Перевод – это не лишенная драматизма борьба двух субъективностей, двух «я» – переводящего и переводимого, взаимодействующих не только как эмпирические, но и как «культурные» субъекты: интерпретатор выступает носителем «своей» культуры, а переводимый поэт – носителем «чужой». С одной стороны, переводчик, конечно, должен бороться за то, чтобы вжиться в «чужое», преодолев притяжение «своего»; в противном случае ему грозит опасность вытеснить, подменить собою переводимого автора, «вчитать» себя в иноязычный оригинал.
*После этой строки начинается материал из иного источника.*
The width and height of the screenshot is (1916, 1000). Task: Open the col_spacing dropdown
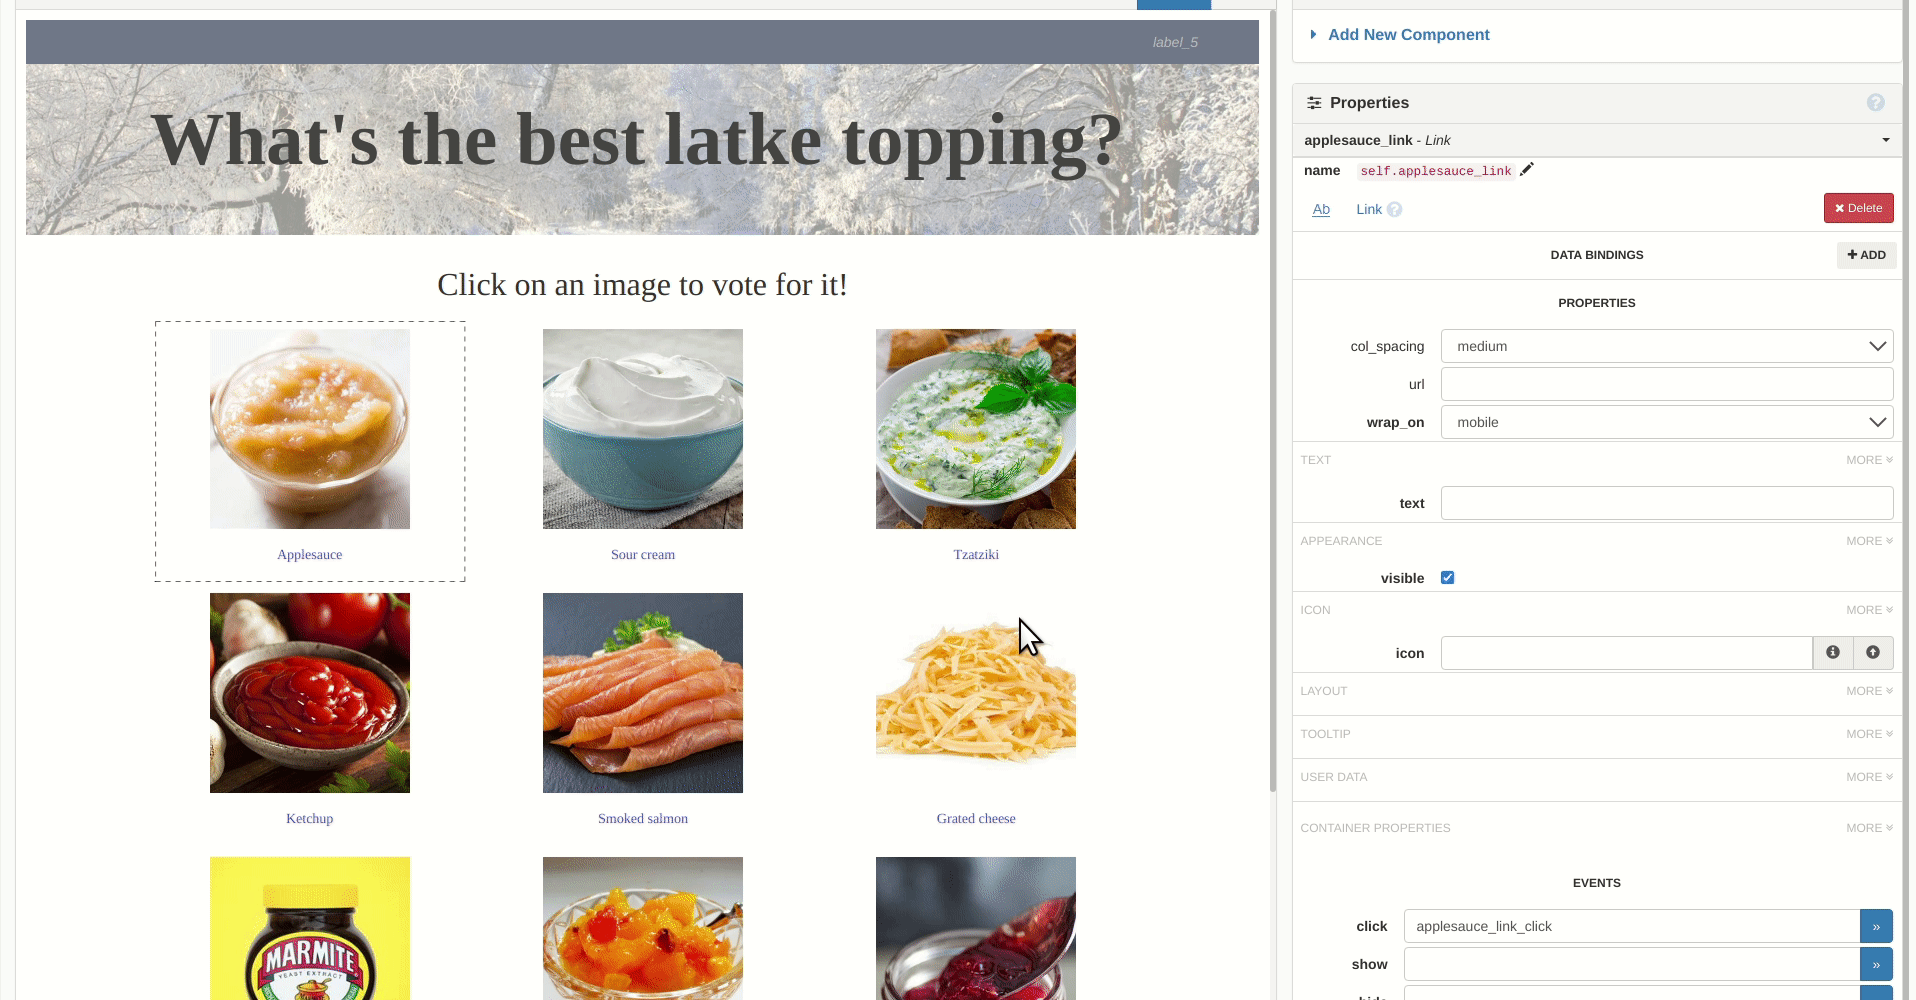click(x=1667, y=346)
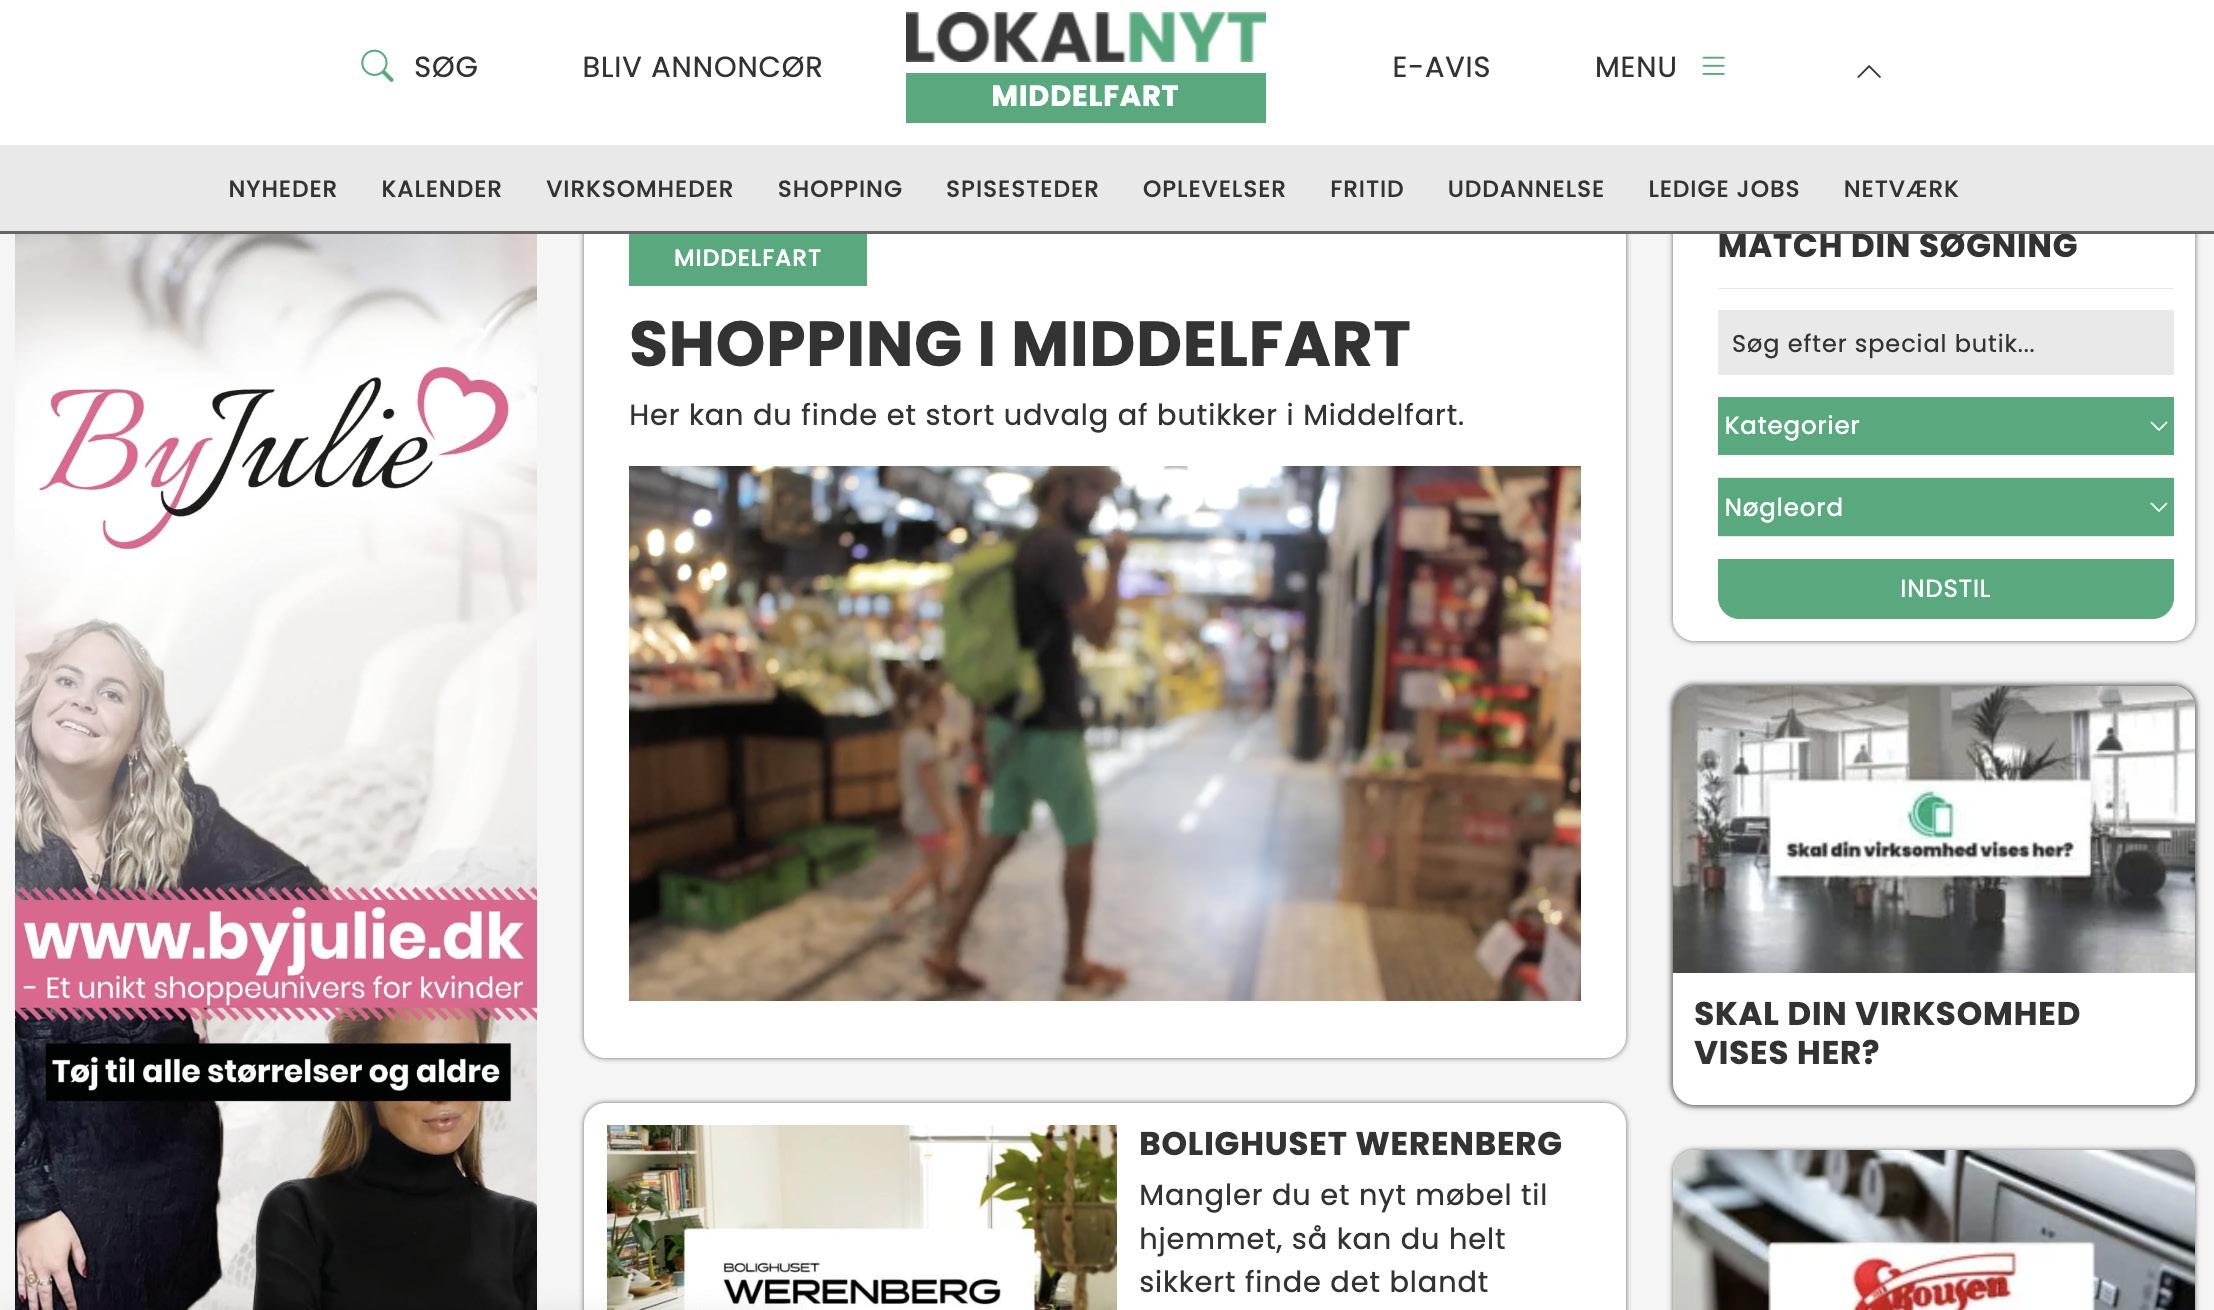
Task: Click the green INDSTIL button
Action: pos(1945,588)
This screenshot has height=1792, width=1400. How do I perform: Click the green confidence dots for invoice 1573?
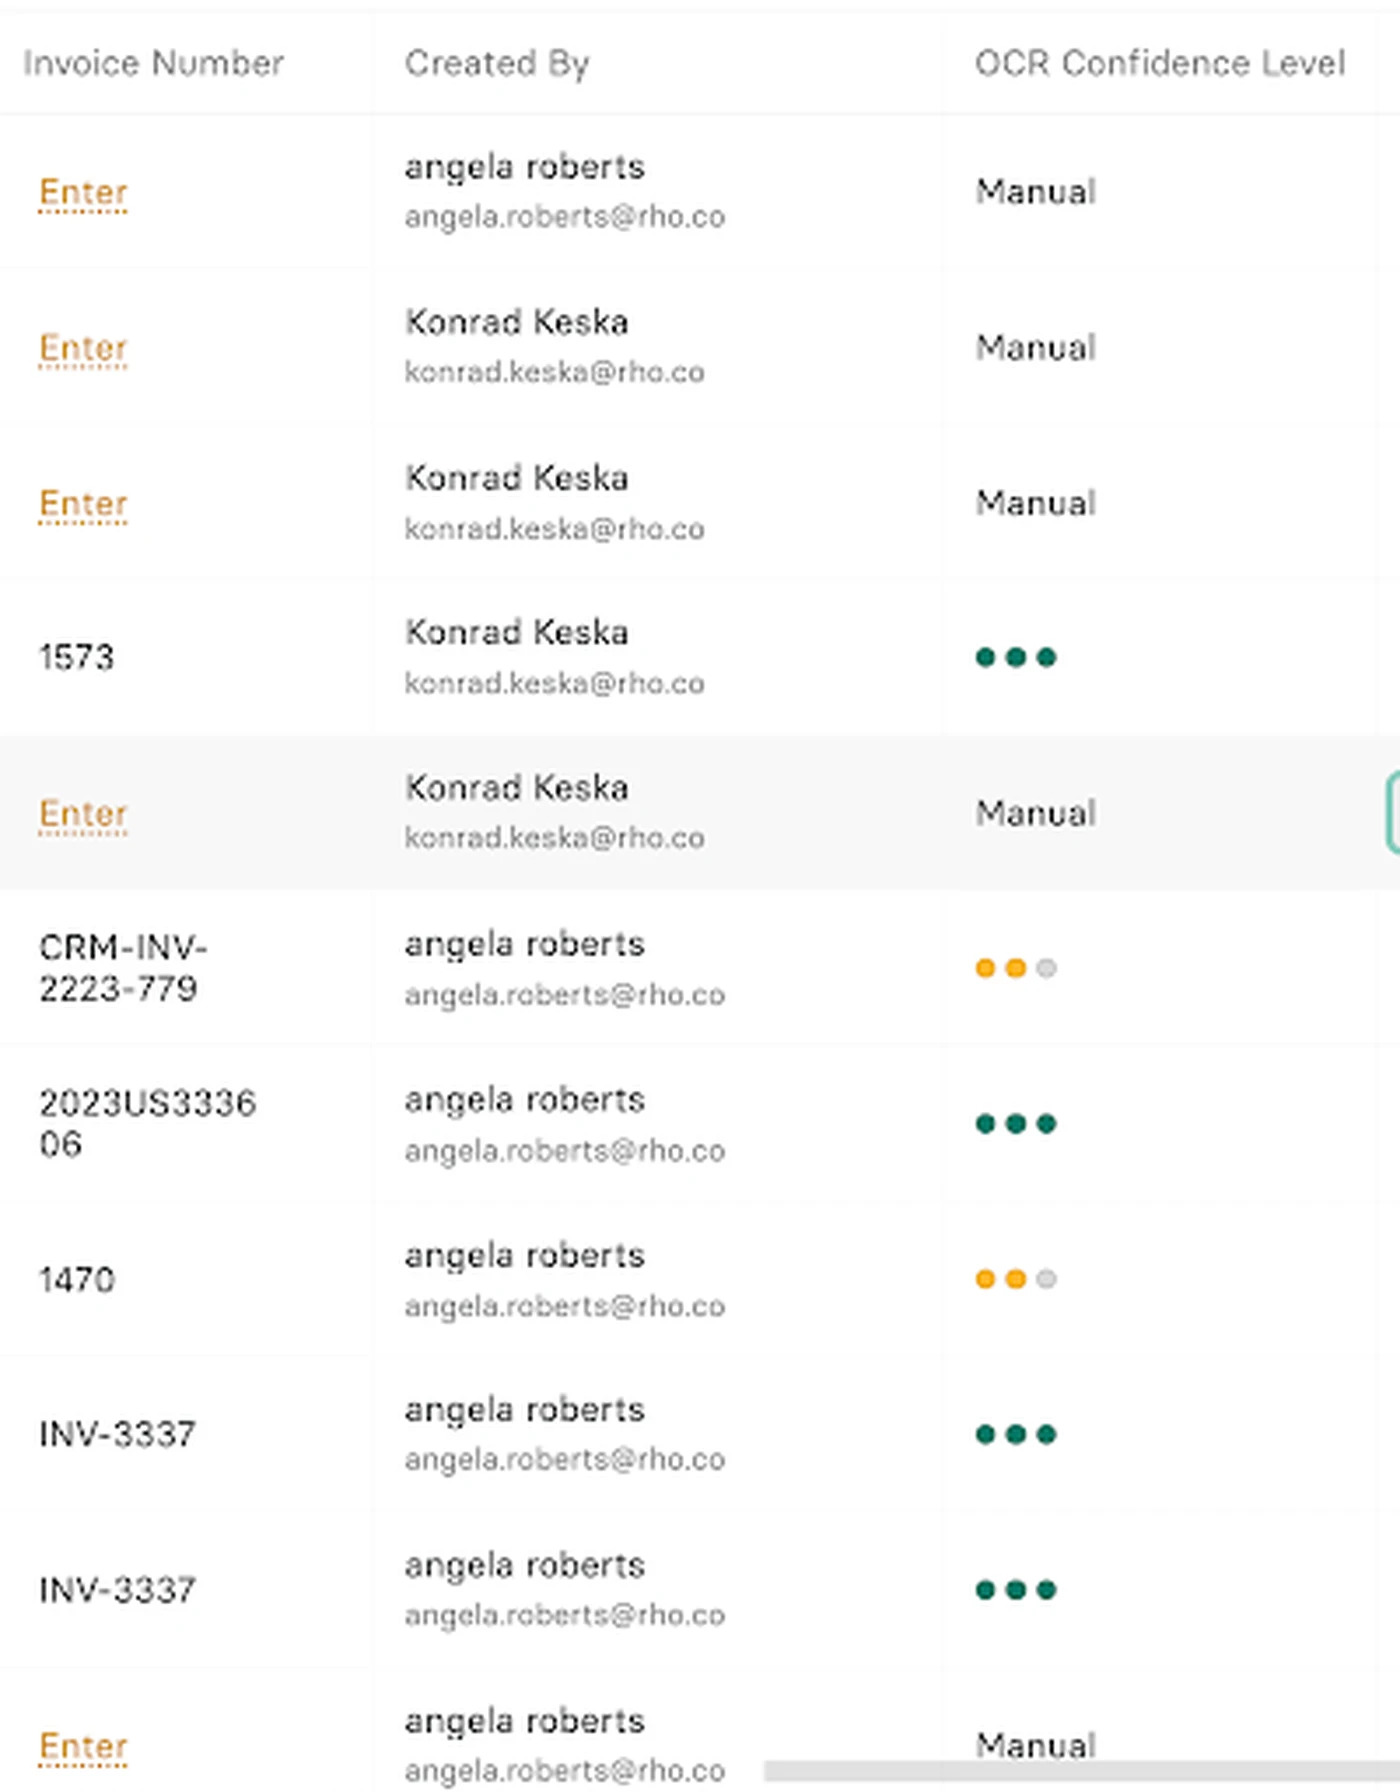(x=1016, y=657)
С другой стороны, притяжение собственной культуры не должно быть преодолено полностью, ибо только «взгляд извне делает возможным имагинативное слияние через барьер различия», иначе перед переводчиком во весь рост встает другая опасность – опасность раствориться в «чужом», утратить ощущение его специфичности.
Вот почему идеальный перевод вырастает из не совсем обычной борьбы: это своего рода «любящая борьба», цель которой – не растворение в оригинале, но и не его отчуждающая объективация; оригинал надо «завоевать», подобно тому как мы завоевываем любимое существо, не уничтожая его субъективности, но и не подчиняясь ей полностью, сохраняя собственное – любящее – «я» и вместе с тем добровольно отдавая его во власть другому «я» – любимому.
Понятно, что такой идеал трудно достижим – как в жизни, так и в поэзии.
«Неодолимые трудности» перевода символистской поэзии иллюстрируют многочисленные опыты по переложению на русский «Осенней песни»:
По мнению К. Н. Григорьяна, переводы Брюсова, Сологуба, Минского, Тхоржевского, Кузнецова, Гелескула «не дают верного представления не только о стилистической природе и музыкальном строе французского оригинала, но и в разной степени искажают характер настроения». Впрочем, сами переводчики сознавали это: свидетельство тому – вывод Брюсова, пытавшегося с десяток раз вернуться к переработке текста и пришедшего к заключению о возможности «только приблизительного» перевода.
Характеризуя отношение «любителя стихов» начала XX века к Бодлеру, Л. В. Розенталь писал:
Я глубоко ощущал свое внутреннее сродство с поэтом. Правда, настоящая жизнь с ее борьбой и страстями, творческие порывы, удары судьбы – все это было совсем неизвестно, и все же казалось, что я точно так же воспринимаю мир, как Бодлэр. И когда поэт взывал к немногим близким ему: «Читатель-лицемер – подобный мне, мой брат» или же после грозных предупреждений разрешал: «Тогда читай и братским чувством сожаления откликнись на мои мученья», то все это я добросовестно принимал по своему адресу. В стихах говорилось о «ребенке, влюбленном в глобусы и в эстампы, глазами жадными взирающем на мир». А я как раз и был таким ребенком, мечтающим о неповторимом путешествии. Это именно мне казался мир «огромным при скудном свете лампы», то была моя висячая лампа на тяжелом блоке, набитом дробью, с плоским металлическим абажуром. И кто другой, как не я, мог бы сказать, что у него «Леты затхлая струя, не кровь течет в зеленых жилах». Меня не тяготили никакие преступления, кроме разве проявлений обычного в отроческом возрасте порока, но я повторял как свои собственные слова: «Возможно ль боль забыть сердечных угрызений?» Как молитву перед отходом ко сну под звон милых старинных часов фабрики «Le roi а Paris», доносившийся из столовой, я бормотал обличительные стихи «Испытание полночи» – перечень грехов.